Dibujó un plano con ayuda de la bayoneta; los tres oficiales y el Viejo asentían. Empezaban a adivinarle el pensamiento.
– Y luego -prosiguió-, la cosa empieza de veras. Barcelona Blom estará preparado con el lanzallamas. En cuando envíe una bengala roja, afeitará la barba de los puestos avanzados bolcheviques. Treinta segundos después, empiecen a disparar morteros a toda mecha. Estoy seguro de que, en retaguardia los tipos de los «Do», se ensuciaran encima cuando escuchen el jaleo.
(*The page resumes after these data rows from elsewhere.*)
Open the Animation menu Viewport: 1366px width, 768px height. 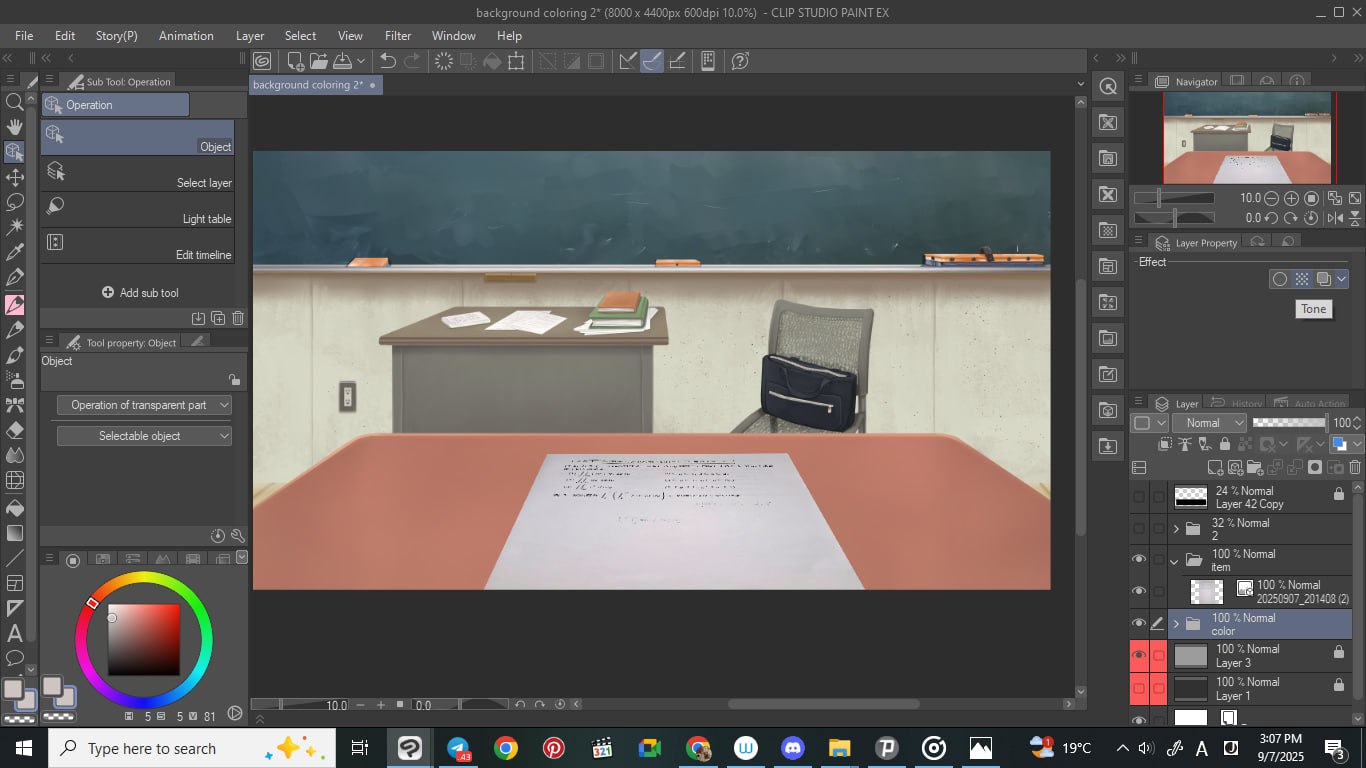tap(186, 36)
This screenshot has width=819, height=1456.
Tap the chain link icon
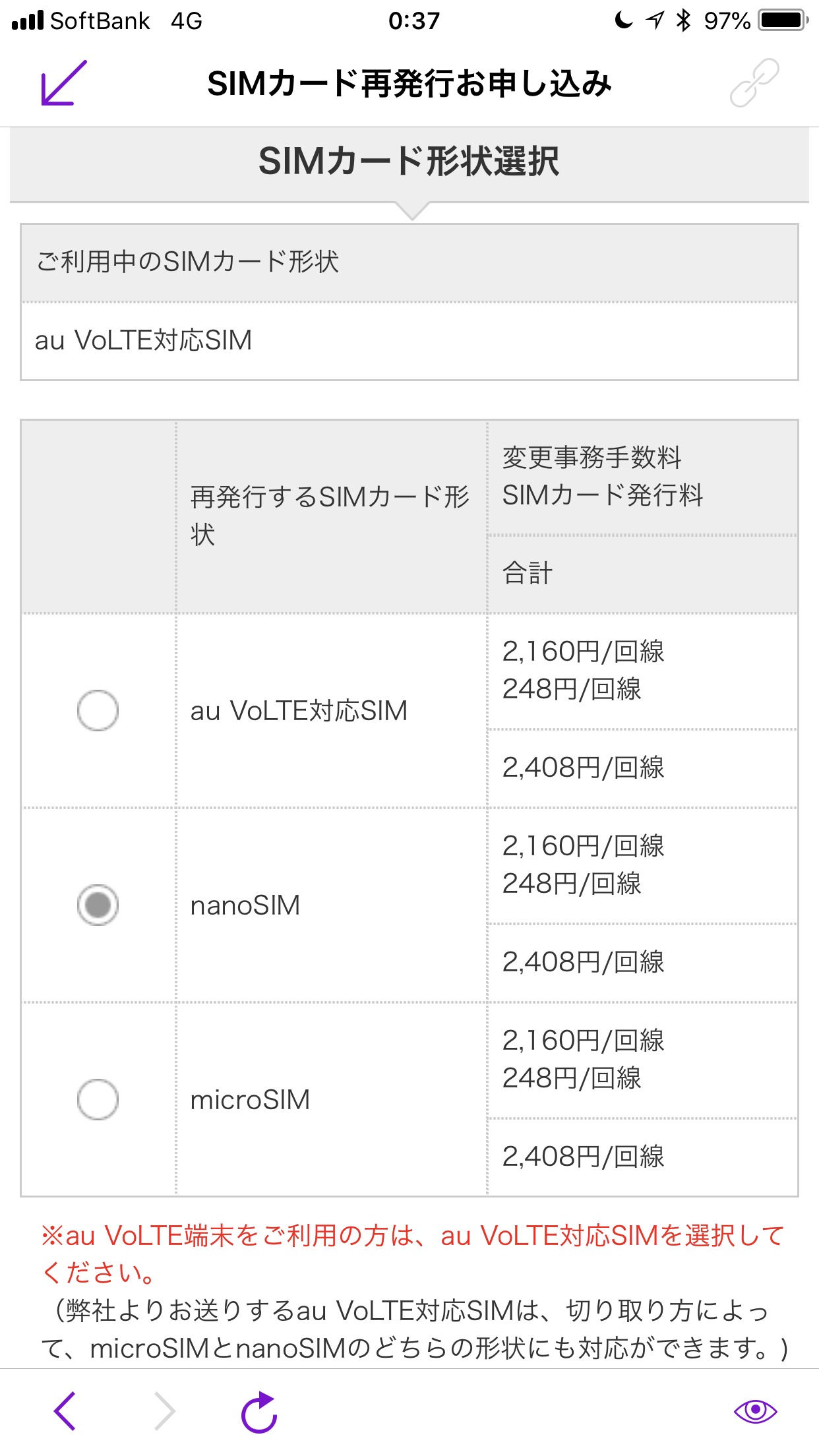click(754, 83)
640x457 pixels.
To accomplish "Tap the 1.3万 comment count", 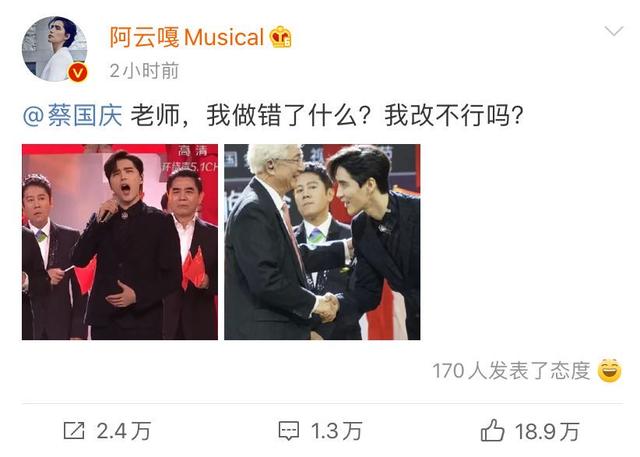I will click(336, 431).
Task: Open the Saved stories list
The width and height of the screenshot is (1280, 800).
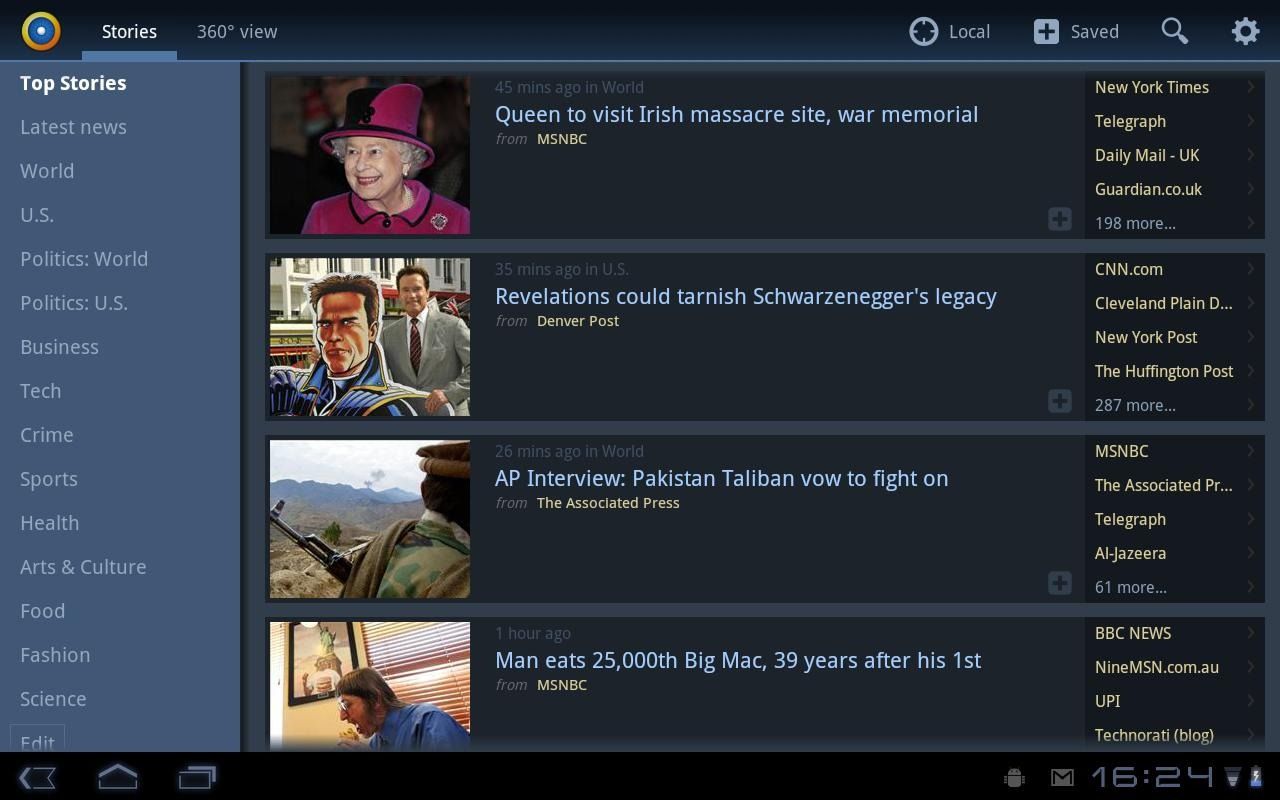Action: pyautogui.click(x=1076, y=31)
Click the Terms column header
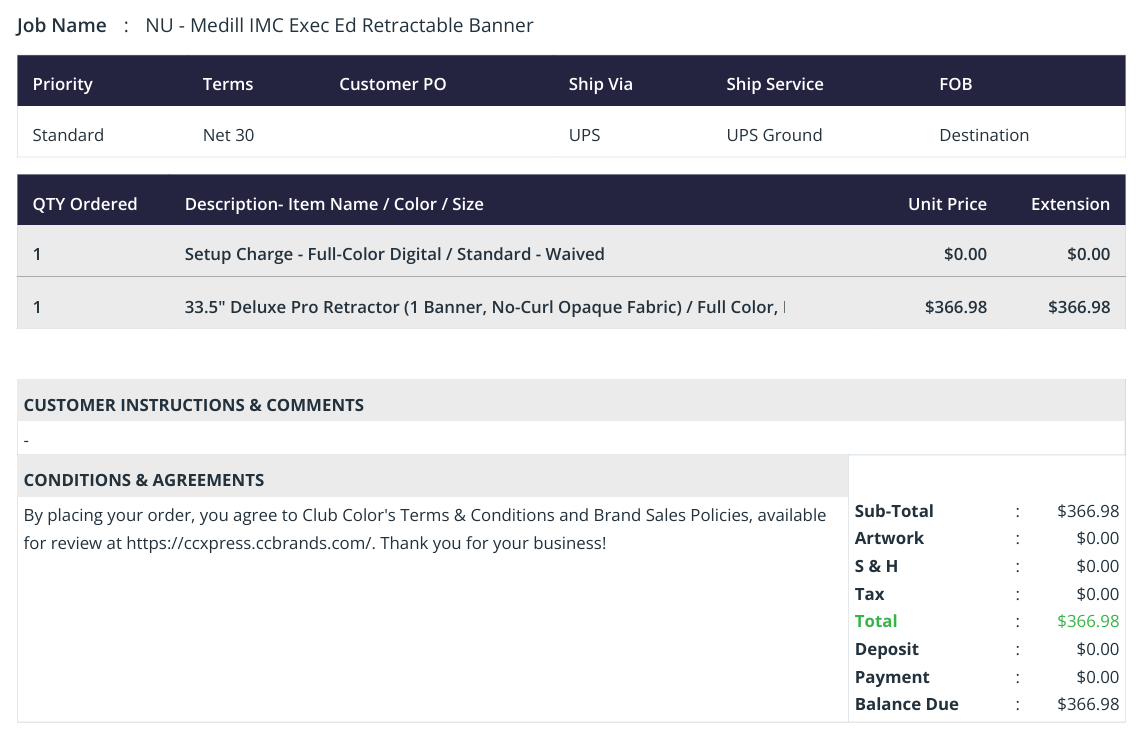 pos(228,84)
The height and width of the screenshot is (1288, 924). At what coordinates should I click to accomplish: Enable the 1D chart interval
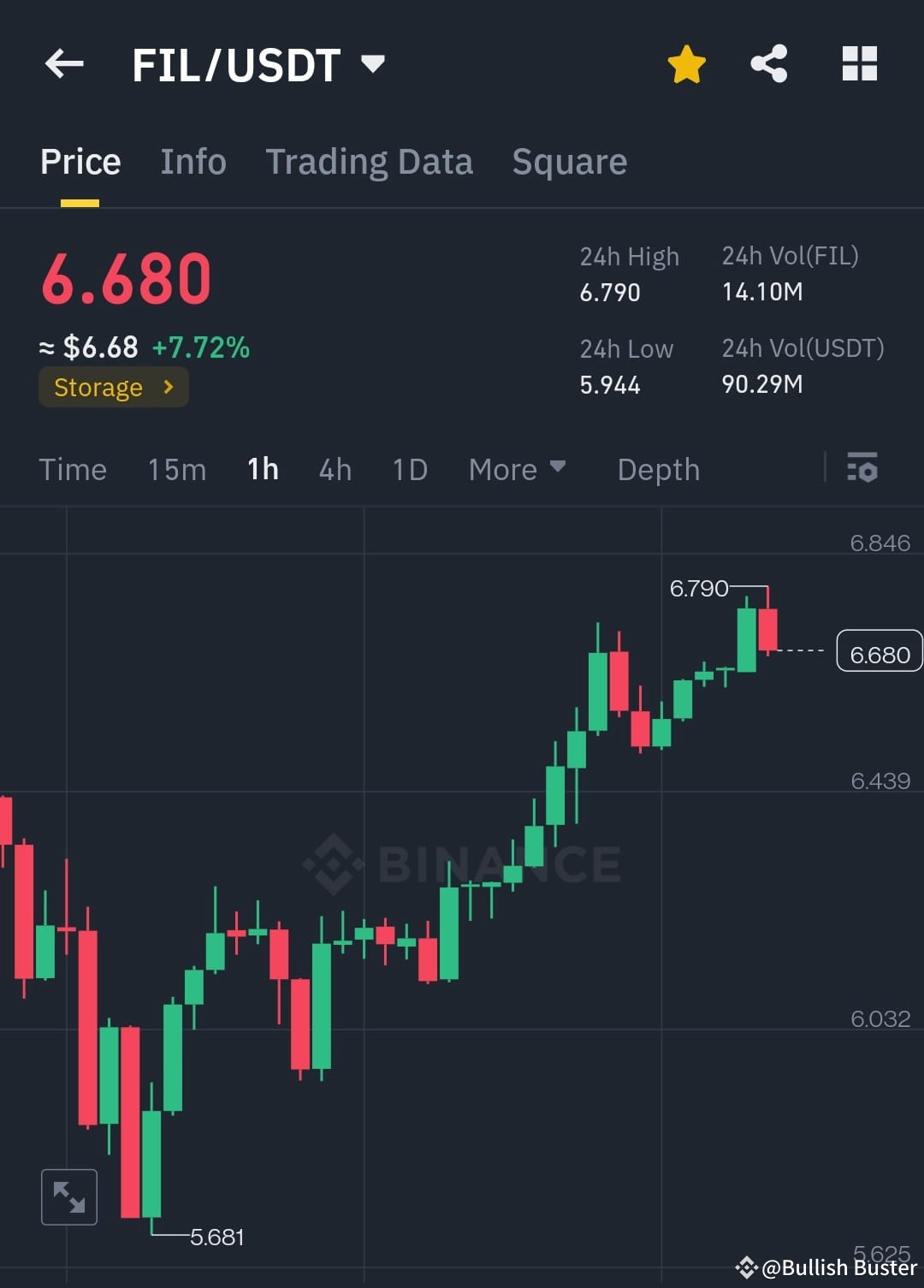pos(409,469)
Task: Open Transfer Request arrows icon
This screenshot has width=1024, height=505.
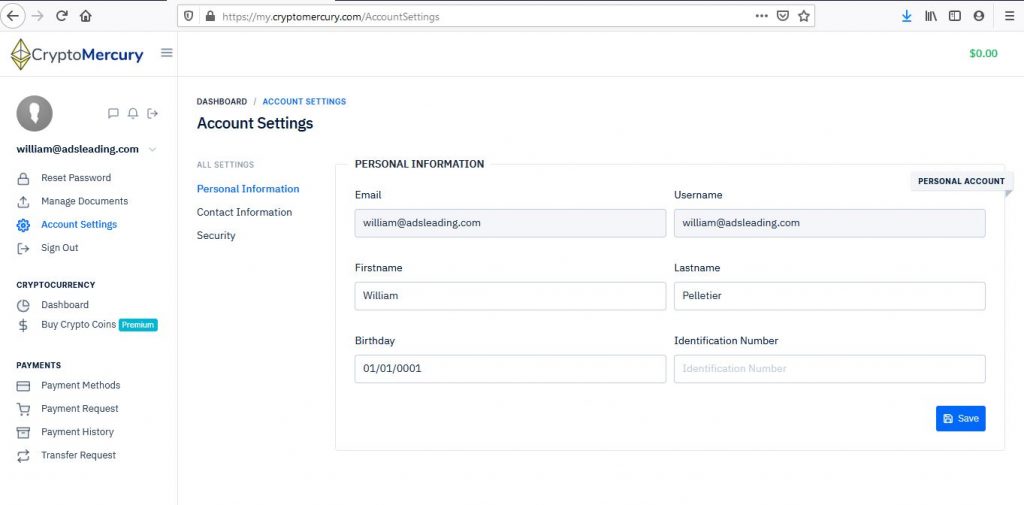Action: click(23, 456)
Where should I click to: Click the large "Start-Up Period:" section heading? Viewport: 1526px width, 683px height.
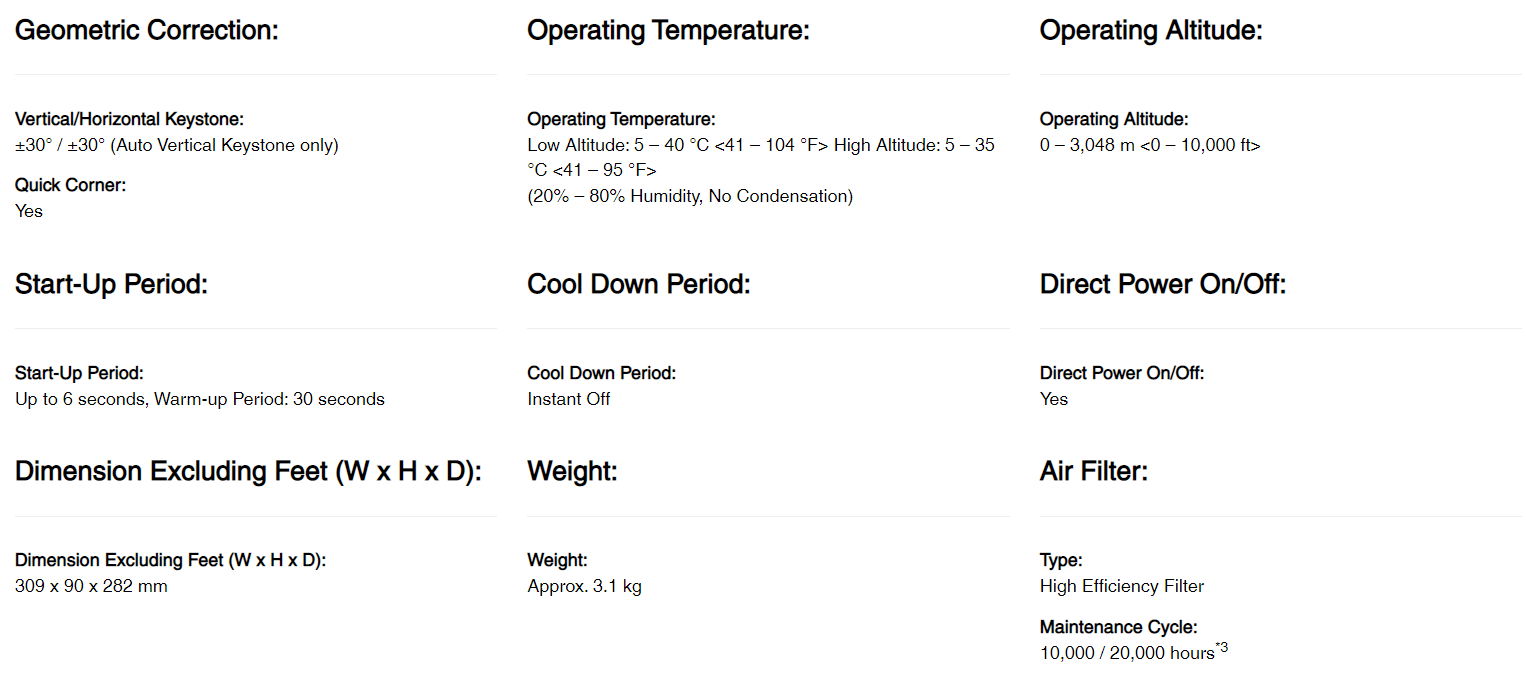(x=111, y=284)
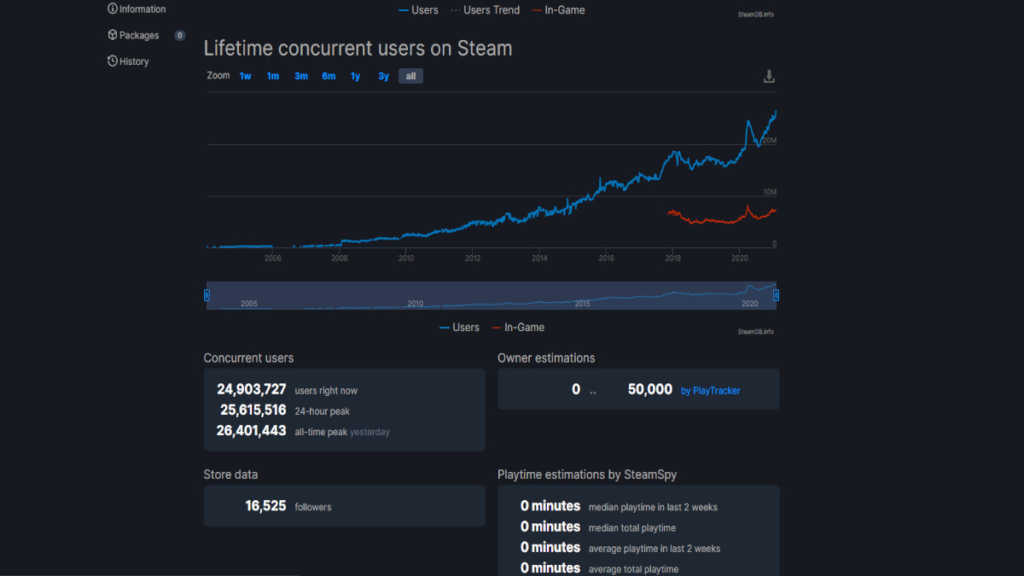Image resolution: width=1024 pixels, height=576 pixels.
Task: Click the SteamDB.info watermark above the chart
Action: pyautogui.click(x=756, y=14)
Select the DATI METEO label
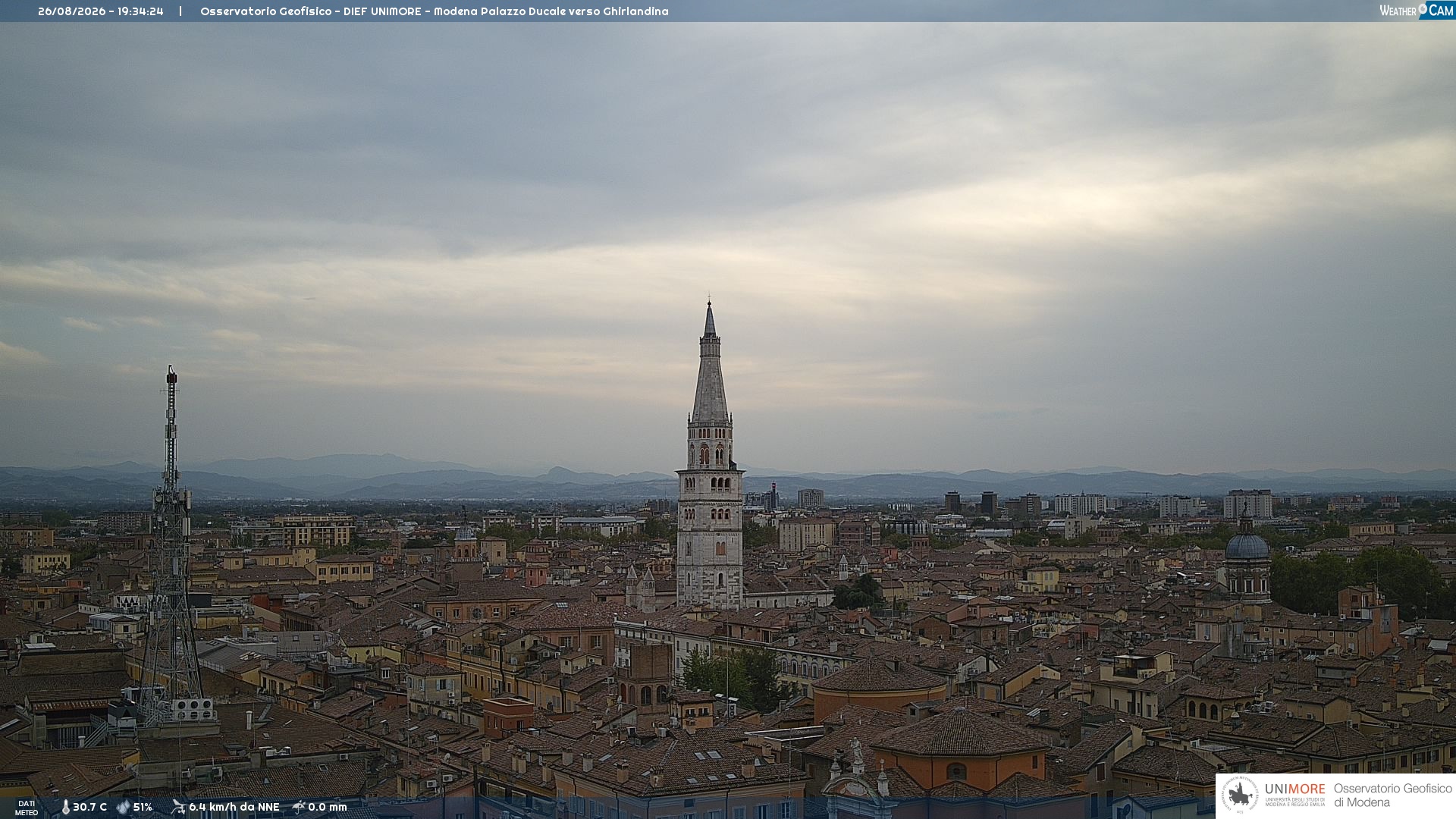 pyautogui.click(x=27, y=808)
Empezarán a disparar salvas. Los rusos quedarán convencidos de que todo el ejército ataca. Despertaremos el Batallón de héroes de nuestro comandante, y o mucho me engaño, o empezarán a largarse. Y eso es contagioso. Llegarán adonde está el comandante y sus soldados de pacotilla. También ellos se largarán sin hacer las maletas. Cuando esto empieza, los minutos cuentan, mi teniente. El asunto evoluciona más de prisa de lo que se puede explicar. Entonces, deberemos hacer funcionar todas nuestras armas automáticas: fusiles de asalto, ametralladoras y el resto del arsenal.